Once you get out of residency, these are the best admits. Takes up one of your slots, takes 30 minutes to interview, examine, write your note, and put admit orders in. God knows what the next admit is for the next guy - could be a 95yo gomer coming in with pneumonia from recurrent aspiration, with 20 medications you need to reconcile correctly, and family members wanting to be updated everyday asking you why you can't cure his dementia.
 
Once you get out of residency, these are the best admits. Takes up one of your slots, takes 30 minutes to interview, examine, write your note, and put admit orders in. God knows what the next admit is for the next guy - could be a 95yo gomer coming in with pneumonia from recurrent aspiration, with 20 medications you need to reconcile correctly, and family members wanting to be updated everyday asking you why you can't cure his dementia.

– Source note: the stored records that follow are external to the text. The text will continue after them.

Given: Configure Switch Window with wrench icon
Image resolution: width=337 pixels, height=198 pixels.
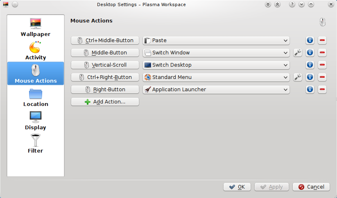Looking at the screenshot, I should tap(298, 53).
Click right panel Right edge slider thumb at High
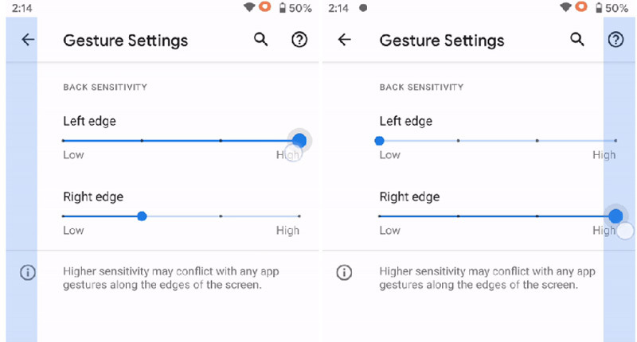This screenshot has height=342, width=637. [616, 216]
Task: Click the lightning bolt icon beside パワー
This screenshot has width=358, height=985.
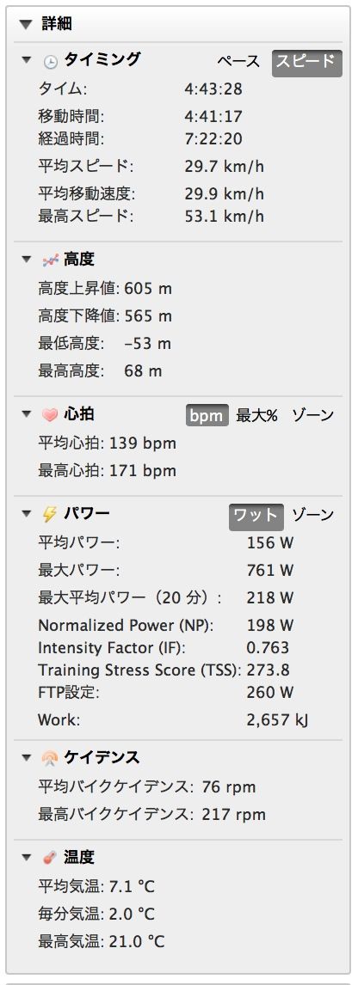Action: (50, 514)
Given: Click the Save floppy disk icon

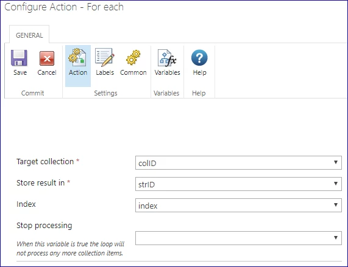Looking at the screenshot, I should point(19,58).
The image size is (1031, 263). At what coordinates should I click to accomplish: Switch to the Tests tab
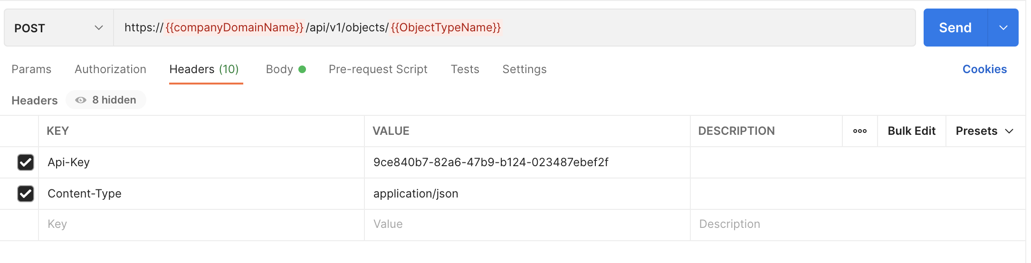465,69
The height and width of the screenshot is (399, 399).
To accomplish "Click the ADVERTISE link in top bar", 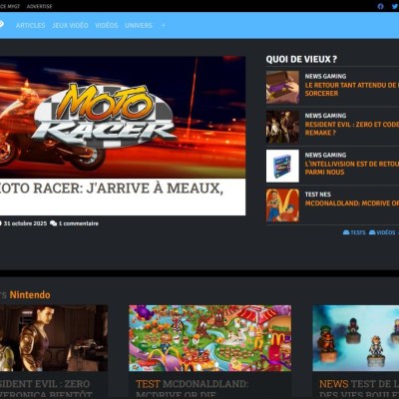I will point(39,6).
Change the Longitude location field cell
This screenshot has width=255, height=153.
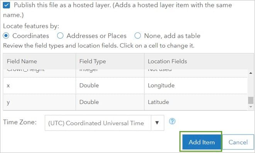196,86
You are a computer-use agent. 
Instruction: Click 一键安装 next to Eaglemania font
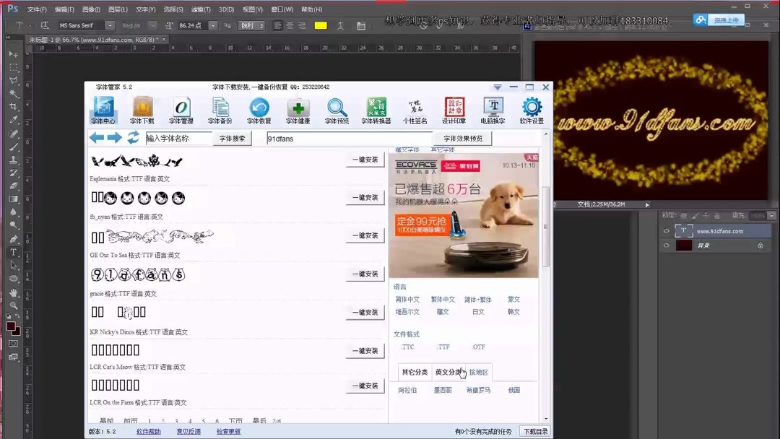364,160
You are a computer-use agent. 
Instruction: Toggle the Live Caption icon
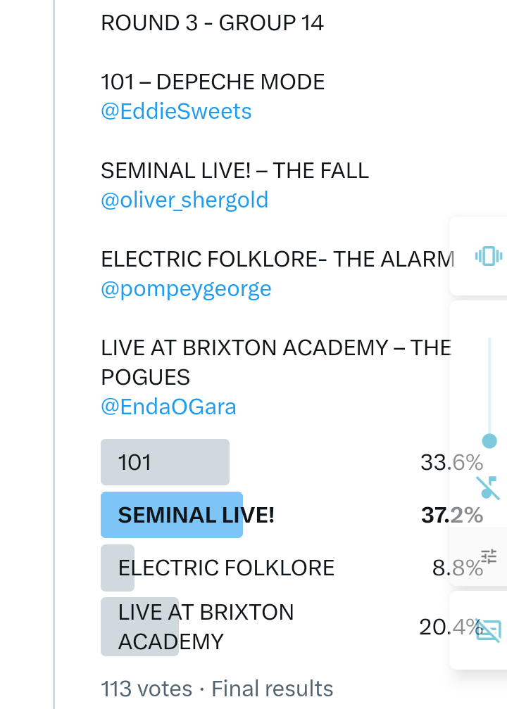[x=488, y=630]
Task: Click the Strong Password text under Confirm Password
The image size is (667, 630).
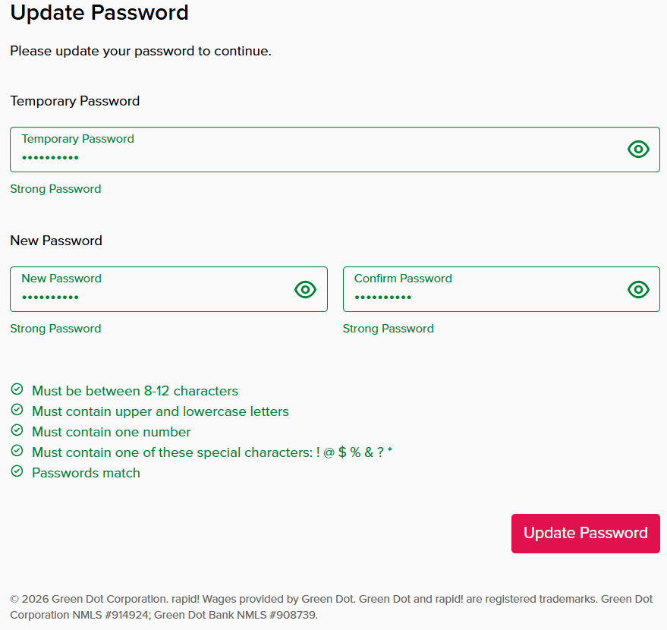Action: [389, 329]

30 minutes?? That's about a 12-15 minute admission including h and p and the orders. I get a bonus after x amount of admissions if I'm the night guy. You've got a 52 year old male with atypical chest pain and no risk factors/timi 0 but your too much of a ***** to send home....perfect. 8 minutes to admit him. 89 year old with controlled DM and htn with broken hip ortho too lazy to admit....awesome, 15 min tops and that's with preop risk stratification. Keep em coming I got loans to pay.
 
You're a baller. Takes me your 8 mins admitting someone just chatting with the nurse. LOL.

In any case, I try to stay with the patient and make them like me, even if all we do is talk about their kids or the football game. I enjoy talking to patients to reassure them - hey call me sentimental. Also, there's that thing where they won't sue you if they like you.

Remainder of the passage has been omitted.